Records provided Block Start

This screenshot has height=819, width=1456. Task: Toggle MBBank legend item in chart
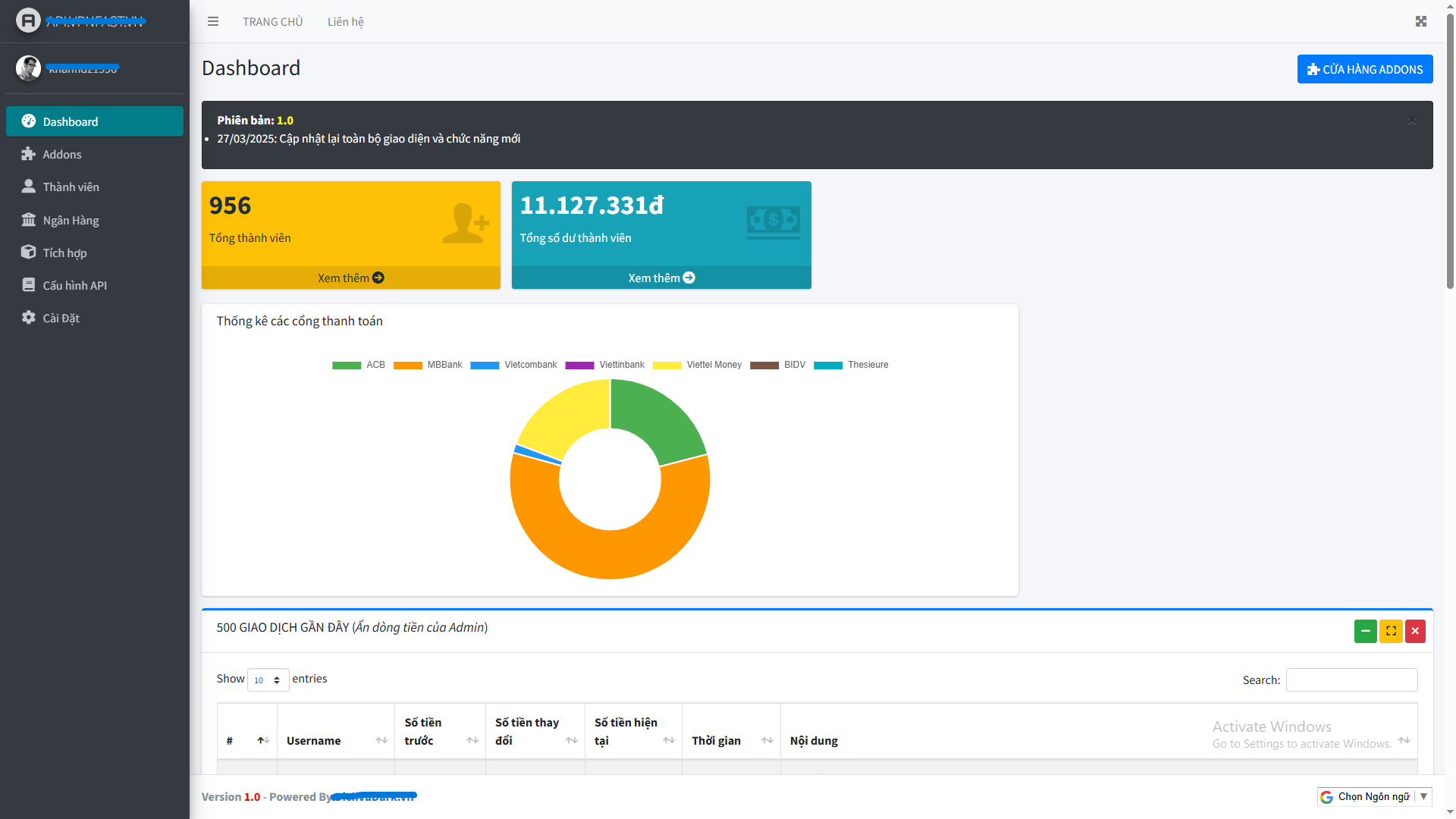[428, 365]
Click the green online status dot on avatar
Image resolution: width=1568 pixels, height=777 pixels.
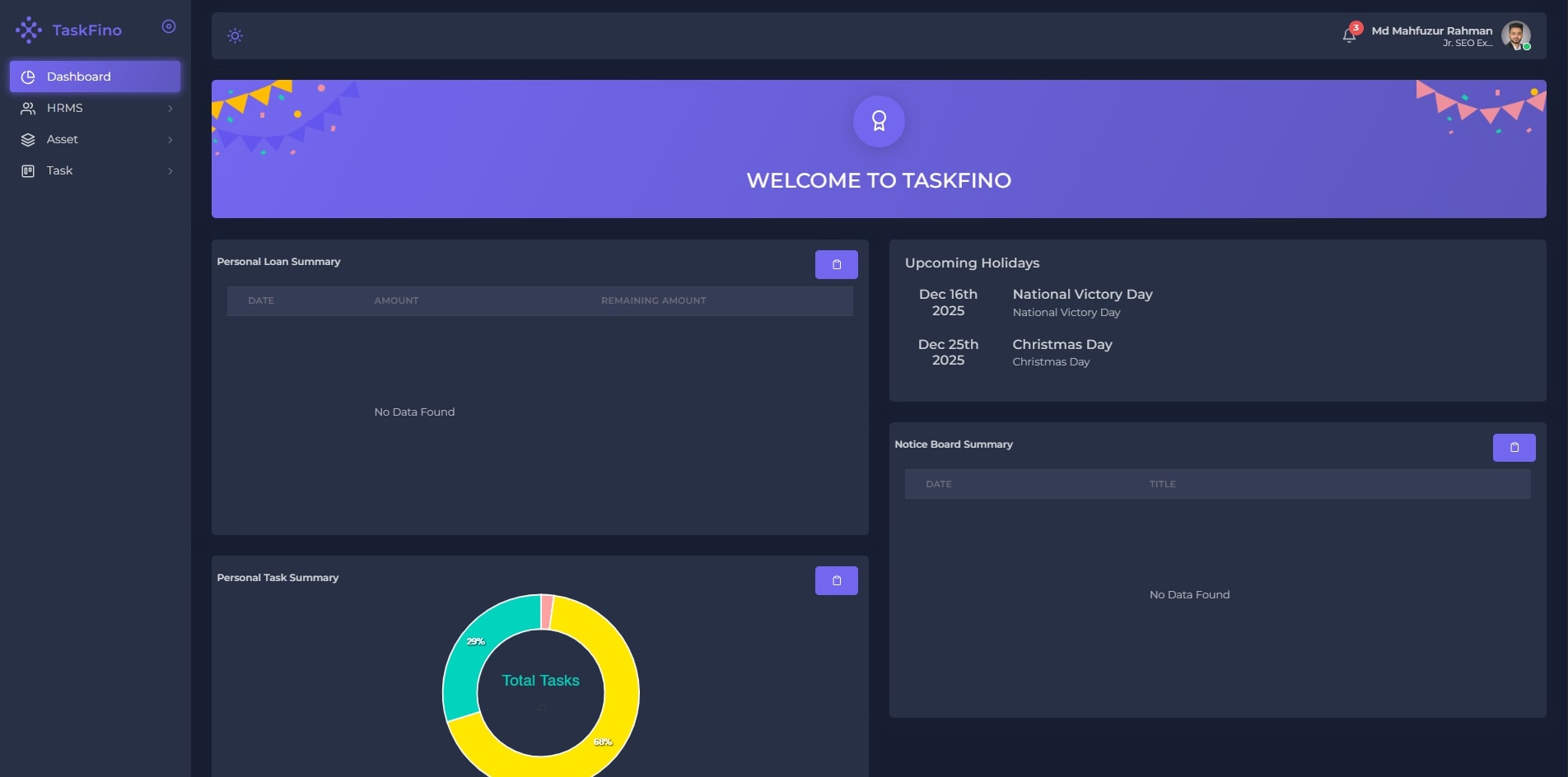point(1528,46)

Records provided Block End

What to produce:
When you restate the listing, keep every word as it is and drop the pictures.

Result for this task:
This screenshot has height=819, width=1456. Task: Toggle MBBank legend item in chart
[428, 365]
Click the green online status dot on avatar
Image resolution: width=1568 pixels, height=777 pixels.
point(1528,46)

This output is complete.